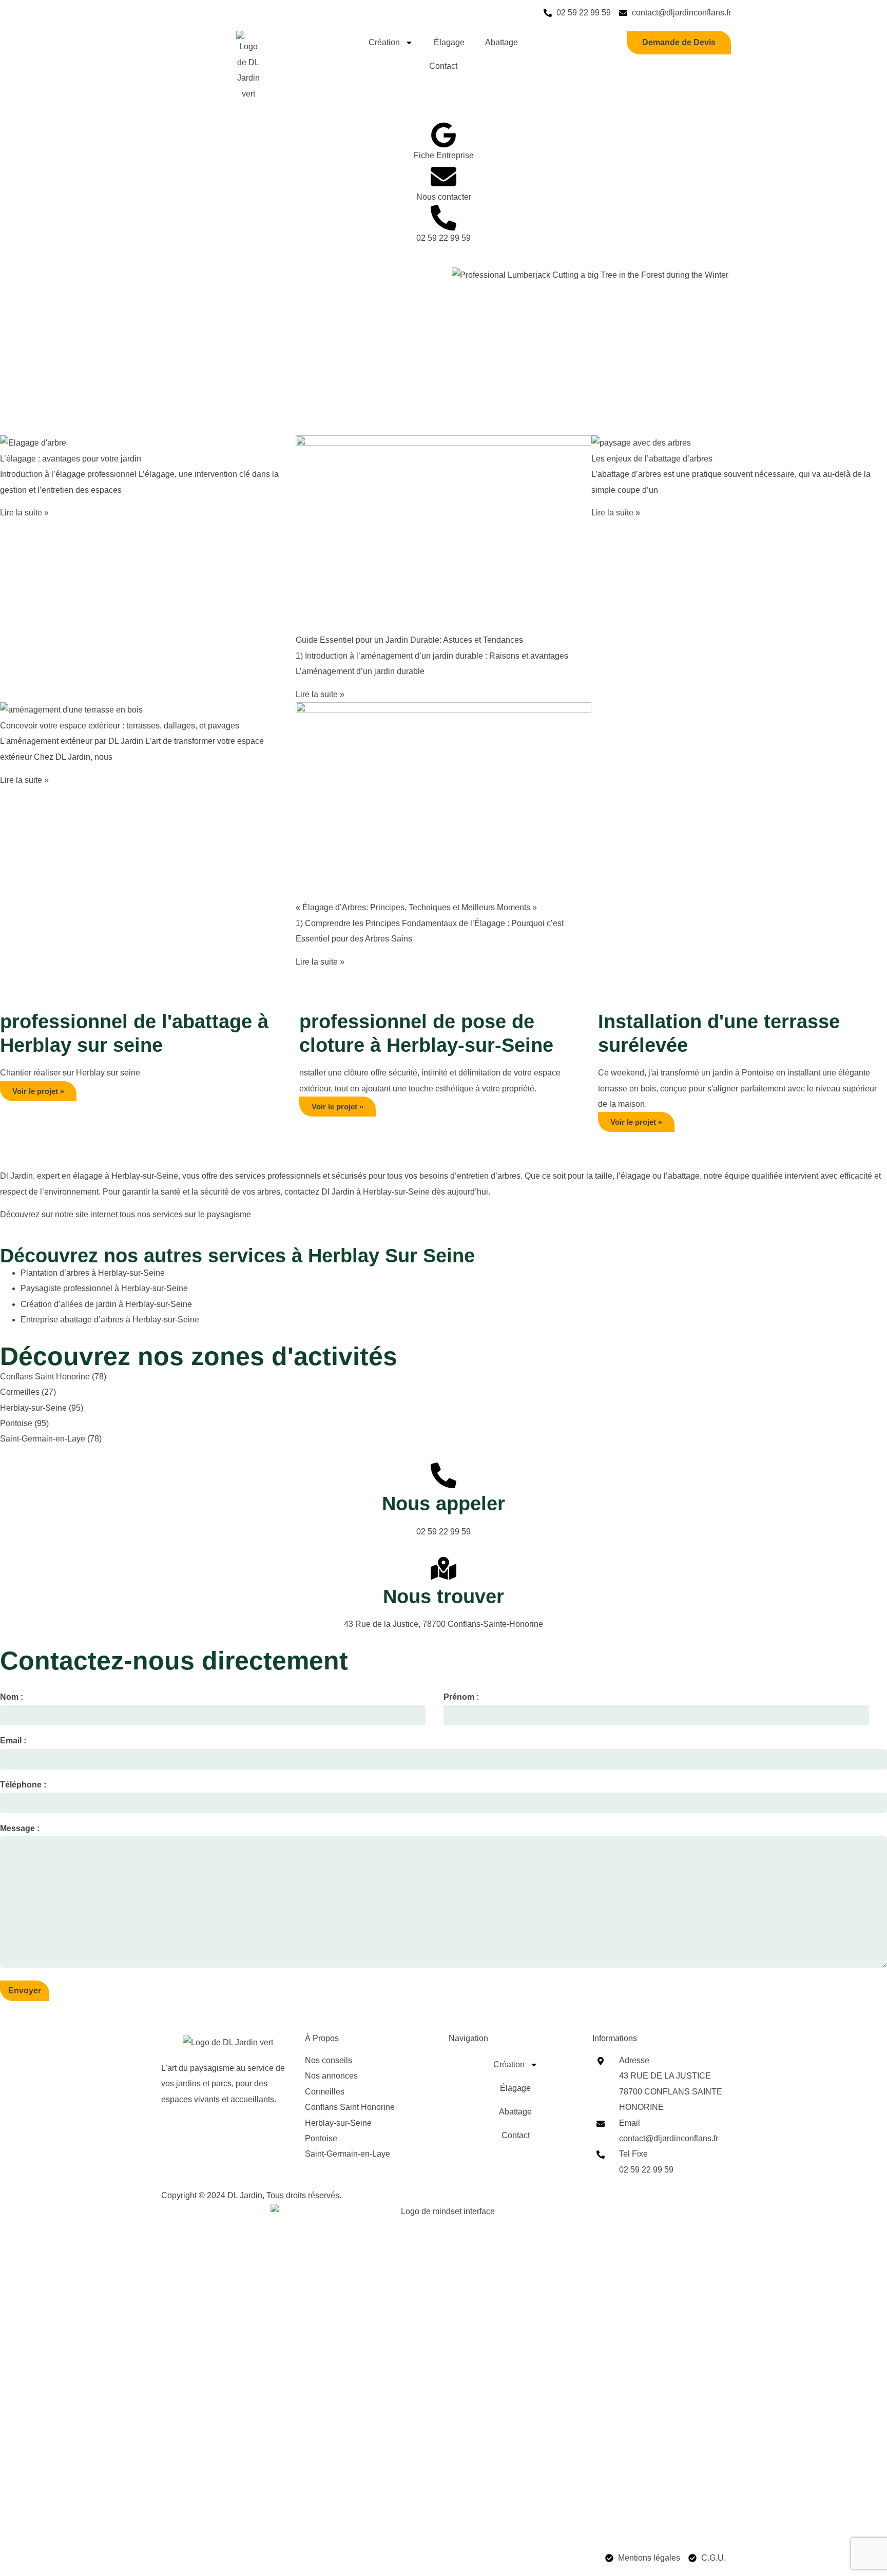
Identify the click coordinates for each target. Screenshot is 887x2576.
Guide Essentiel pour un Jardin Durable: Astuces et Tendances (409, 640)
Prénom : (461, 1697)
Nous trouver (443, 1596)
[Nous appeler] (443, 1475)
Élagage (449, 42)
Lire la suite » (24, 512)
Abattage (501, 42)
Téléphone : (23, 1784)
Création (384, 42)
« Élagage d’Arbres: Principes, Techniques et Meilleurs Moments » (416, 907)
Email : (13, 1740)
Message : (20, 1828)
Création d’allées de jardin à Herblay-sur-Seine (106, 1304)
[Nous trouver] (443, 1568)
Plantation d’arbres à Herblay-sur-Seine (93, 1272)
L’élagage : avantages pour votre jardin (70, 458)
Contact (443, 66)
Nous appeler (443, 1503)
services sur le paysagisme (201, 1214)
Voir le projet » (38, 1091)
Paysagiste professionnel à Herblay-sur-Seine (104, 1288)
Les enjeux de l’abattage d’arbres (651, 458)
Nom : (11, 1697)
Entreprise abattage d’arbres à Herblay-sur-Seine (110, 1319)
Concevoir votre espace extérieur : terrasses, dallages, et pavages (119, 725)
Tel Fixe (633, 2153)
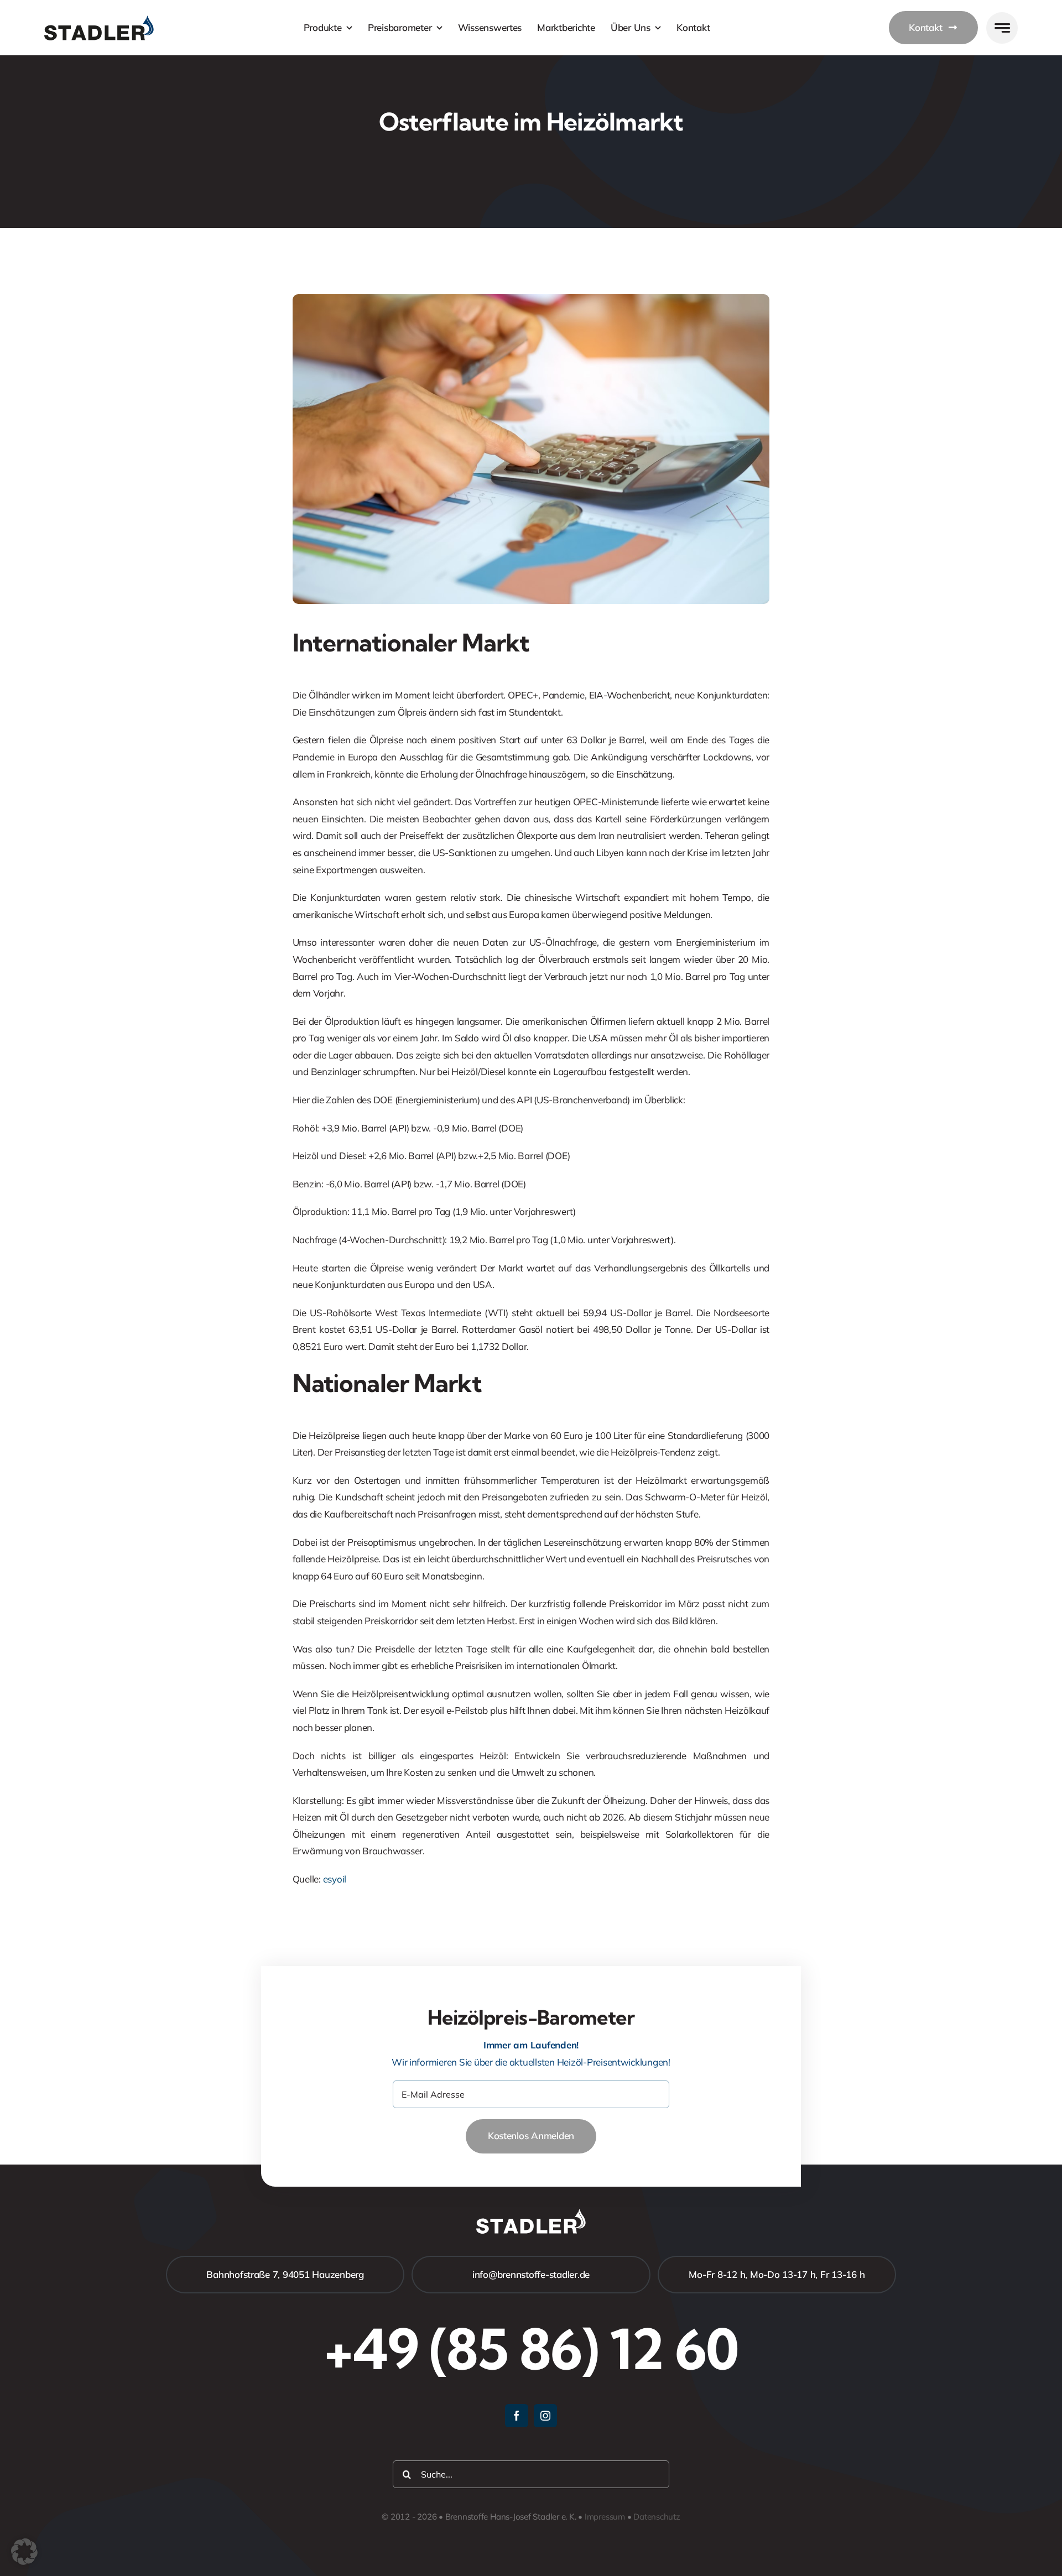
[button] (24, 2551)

--------------------------------

_Problem details_:
Omit the pictures, then output every record exactly as given.

_Output of the task_:
Identify the click coordinates for each target. Screenshot is 887x2576.
Guide Essentiel pour un Jardin Durable: Astuces et Tendances (409, 640)
Prénom : (461, 1697)
Nous trouver (443, 1596)
[Nous appeler] (443, 1475)
Élagage (449, 42)
Lire la suite » (24, 512)
Abattage (501, 42)
Téléphone : (23, 1784)
Création (384, 42)
« Élagage d’Arbres: Principes, Techniques et Meilleurs Moments » (416, 907)
Email : (13, 1740)
Message : (20, 1828)
Création d’allées de jardin à Herblay-sur-Seine (106, 1304)
[Nous trouver] (443, 1568)
Plantation d’arbres à Herblay-sur-Seine (93, 1272)
L’élagage : avantages pour votre jardin (70, 458)
Contact (443, 66)
Nous appeler (443, 1503)
services sur le paysagisme (201, 1214)
Voir le projet » (38, 1091)
Paysagiste professionnel à Herblay-sur-Seine (104, 1288)
Les enjeux de l’abattage d’arbres (651, 458)
Nom : (11, 1697)
Entreprise abattage d’arbres à Herblay-sur-Seine (110, 1319)
Concevoir votre espace extérieur : terrasses, dallages, et pavages (119, 725)
Tel Fixe (633, 2153)
[button] (24, 2551)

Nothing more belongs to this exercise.